Required task :: Express every line of the items below as a JSON list of strings, one string per line, leaving out blank lines.

* * * * *

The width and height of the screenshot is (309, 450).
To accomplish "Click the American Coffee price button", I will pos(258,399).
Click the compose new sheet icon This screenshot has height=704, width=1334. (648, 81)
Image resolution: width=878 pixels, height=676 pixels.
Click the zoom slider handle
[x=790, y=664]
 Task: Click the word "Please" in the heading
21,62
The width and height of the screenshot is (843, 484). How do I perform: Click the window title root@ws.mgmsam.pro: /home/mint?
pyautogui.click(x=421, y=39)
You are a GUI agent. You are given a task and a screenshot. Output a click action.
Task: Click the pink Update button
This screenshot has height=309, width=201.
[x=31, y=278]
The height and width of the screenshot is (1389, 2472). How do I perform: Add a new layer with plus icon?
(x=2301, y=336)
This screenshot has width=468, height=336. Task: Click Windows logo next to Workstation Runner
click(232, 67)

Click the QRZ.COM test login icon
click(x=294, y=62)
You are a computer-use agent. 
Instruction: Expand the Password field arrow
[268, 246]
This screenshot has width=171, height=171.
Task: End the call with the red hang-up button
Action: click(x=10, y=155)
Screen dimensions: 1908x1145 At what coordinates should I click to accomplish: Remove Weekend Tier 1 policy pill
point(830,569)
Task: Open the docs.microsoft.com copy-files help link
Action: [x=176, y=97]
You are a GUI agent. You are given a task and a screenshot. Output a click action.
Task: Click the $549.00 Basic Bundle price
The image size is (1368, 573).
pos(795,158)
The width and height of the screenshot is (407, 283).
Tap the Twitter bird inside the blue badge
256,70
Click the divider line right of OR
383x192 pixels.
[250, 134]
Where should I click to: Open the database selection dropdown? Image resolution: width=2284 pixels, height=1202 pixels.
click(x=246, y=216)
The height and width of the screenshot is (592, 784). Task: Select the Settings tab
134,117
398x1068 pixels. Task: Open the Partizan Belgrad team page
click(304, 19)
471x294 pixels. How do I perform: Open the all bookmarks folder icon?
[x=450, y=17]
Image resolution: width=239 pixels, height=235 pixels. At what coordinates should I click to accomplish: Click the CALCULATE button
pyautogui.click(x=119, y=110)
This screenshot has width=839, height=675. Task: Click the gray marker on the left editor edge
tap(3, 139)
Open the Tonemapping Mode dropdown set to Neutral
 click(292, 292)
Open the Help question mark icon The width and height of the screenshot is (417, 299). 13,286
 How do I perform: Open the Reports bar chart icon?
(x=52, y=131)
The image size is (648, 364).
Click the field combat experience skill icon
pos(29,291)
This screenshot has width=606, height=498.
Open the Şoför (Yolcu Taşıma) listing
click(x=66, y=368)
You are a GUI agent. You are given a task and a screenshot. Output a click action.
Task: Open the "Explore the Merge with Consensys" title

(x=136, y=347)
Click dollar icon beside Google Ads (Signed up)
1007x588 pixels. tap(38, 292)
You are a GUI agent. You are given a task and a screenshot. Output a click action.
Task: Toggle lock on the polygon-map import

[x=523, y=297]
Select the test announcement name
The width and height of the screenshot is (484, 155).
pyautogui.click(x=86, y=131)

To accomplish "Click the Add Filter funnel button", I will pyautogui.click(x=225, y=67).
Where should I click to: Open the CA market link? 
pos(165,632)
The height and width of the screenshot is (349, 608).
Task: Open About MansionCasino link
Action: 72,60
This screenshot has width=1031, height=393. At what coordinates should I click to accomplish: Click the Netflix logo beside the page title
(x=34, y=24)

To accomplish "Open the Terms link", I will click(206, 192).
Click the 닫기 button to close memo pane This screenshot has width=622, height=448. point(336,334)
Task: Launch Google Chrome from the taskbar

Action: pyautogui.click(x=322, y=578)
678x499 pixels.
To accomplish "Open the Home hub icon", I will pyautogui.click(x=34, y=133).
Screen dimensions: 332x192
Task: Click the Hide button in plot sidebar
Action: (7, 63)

* * * * *

Response to this task ::
[
  "The width and height of the screenshot is (309, 450).",
  "To accomplish \"Click the American Coffee price button\", I will pos(258,399).",
  "Click the compose new sheet icon This screenshot has height=704, width=1334. (648, 81)",
  "Image resolution: width=878 pixels, height=676 pixels.",
  "Click the zoom slider handle",
  "[x=790, y=664]",
  " Task: Click the word \"Please\" in the heading",
  "21,62",
  "The width and height of the screenshot is (843, 484). How do I perform: Click the window title root@ws.mgmsam.pro: /home/mint?",
  "pyautogui.click(x=421, y=39)",
  "You are a GUI agent. You are given a task and a screenshot. Output a click action.",
  "Task: Click the pink Update button",
  "This screenshot has height=309, width=201.",
  "[x=31, y=278]",
  "The height and width of the screenshot is (1389, 2472). How do I perform: Add a new layer with plus icon?",
  "(x=2301, y=336)",
  "This screenshot has width=468, height=336. Task: Click Windows logo next to Workstation Runner",
  "click(232, 67)",
  "Click the QRZ.COM test login icon",
  "click(x=294, y=62)",
  "You are a computer-use agent. ",
  "Instruction: Expand the Password field arrow",
  "[268, 246]",
  "This screenshot has width=171, height=171.",
  "Task: End the call with the red hang-up button",
  "Action: click(x=10, y=155)",
  "Screen dimensions: 1908x1145 At what coordinates should I click to accomplish: Remove Weekend Tier 1 policy pill",
  "point(830,569)",
  "Task: Open the docs.microsoft.com copy-files help link",
  "Action: [x=176, y=97]",
  "You are a GUI agent. You are given a task and a screenshot. Output a click action.",
  "Task: Click the $549.00 Basic Bundle price",
  "The image size is (1368, 573).",
  "pos(795,158)",
  "The width and height of the screenshot is (407, 283).",
  "Tap the Twitter bird inside the blue badge",
  "256,70",
  "Click the divider line right of OR",
  "383x192 pixels.",
  "[250, 134]",
  "Where should I click to: Open the database selection dropdown? Image resolution: width=2284 pixels, height=1202 pixels.",
  "click(x=246, y=216)",
  "The height and width of the screenshot is (592, 784). Task: Select the Settings tab",
  "134,117",
  "398x1068 pixels. Task: Open the Partizan Belgrad team page",
  "click(304, 19)",
  "471x294 pixels. How do I perform: Open the all bookmarks folder icon?",
  "[x=450, y=17]",
  "Image resolution: width=239 pixels, height=235 pixels. At what coordinates should I click to accomplish: Click the CALCULATE button",
  "pyautogui.click(x=119, y=110)",
  "This screenshot has width=839, height=675. Task: Click the gray marker on the left editor edge",
  "tap(3, 139)",
  "Open the Tonemapping Mode dropdown set to Neutral",
  " click(292, 292)",
  "Open the Help question mark icon The width and height of the screenshot is (417, 299). 13,286",
  " How do I perform: Open the Reports bar chart icon?",
  "(x=52, y=131)",
  "The image size is (648, 364).",
  "Click the field combat experience skill icon",
  "pos(29,291)",
  "This screenshot has width=606, height=498.",
  "Open the Şoför (Yolcu Taşıma) listing",
  "click(x=66, y=368)",
  "You are a GUI agent. You are given a task and a screenshot. Output a click action.",
  "Task: Open the \"Explore the Merge with Consensys\" title",
  "(x=136, y=347)",
  "Click dollar icon beside Google Ads (Signed up)",
  "1007x588 pixels. tap(38, 292)",
  "You are a GUI agent. You are given a task and a screenshot. Output a click action.",
  "Task: Toggle lock on the polygon-map import",
  "[x=523, y=297]",
  "Select the test announcement name",
  "The width and height of the screenshot is (484, 155).",
  "pyautogui.click(x=86, y=131)",
  "To accomplish \"Click the Add Filter funnel button\", I will pyautogui.click(x=225, y=67).",
  "Where should I click to: Open the CA market link? ",
  "pos(165,632)",
  "The height and width of the screenshot is (349, 608).",
  "Task: Open About MansionCasino link",
  "Action: 72,60",
  "This screenshot has width=1031, height=393. At what coordinates should I click to accomplish: Click the Netflix logo beside the page title",
  "(x=34, y=24)",
  "To accomplish \"Open the Terms link\", I will click(206, 192).",
  "Click the 닫기 button to close memo pane This screenshot has width=622, height=448. point(336,334)",
  "Task: Launch Google Chrome from the taskbar",
  "Action: pyautogui.click(x=322, y=578)",
  "678x499 pixels.",
  "To accomplish \"Open the Home hub icon\", I will pyautogui.click(x=34, y=133).",
  "Screen dimensions: 332x192",
  "Task: Click the Hide button in plot sidebar",
  "Action: (7, 63)"
]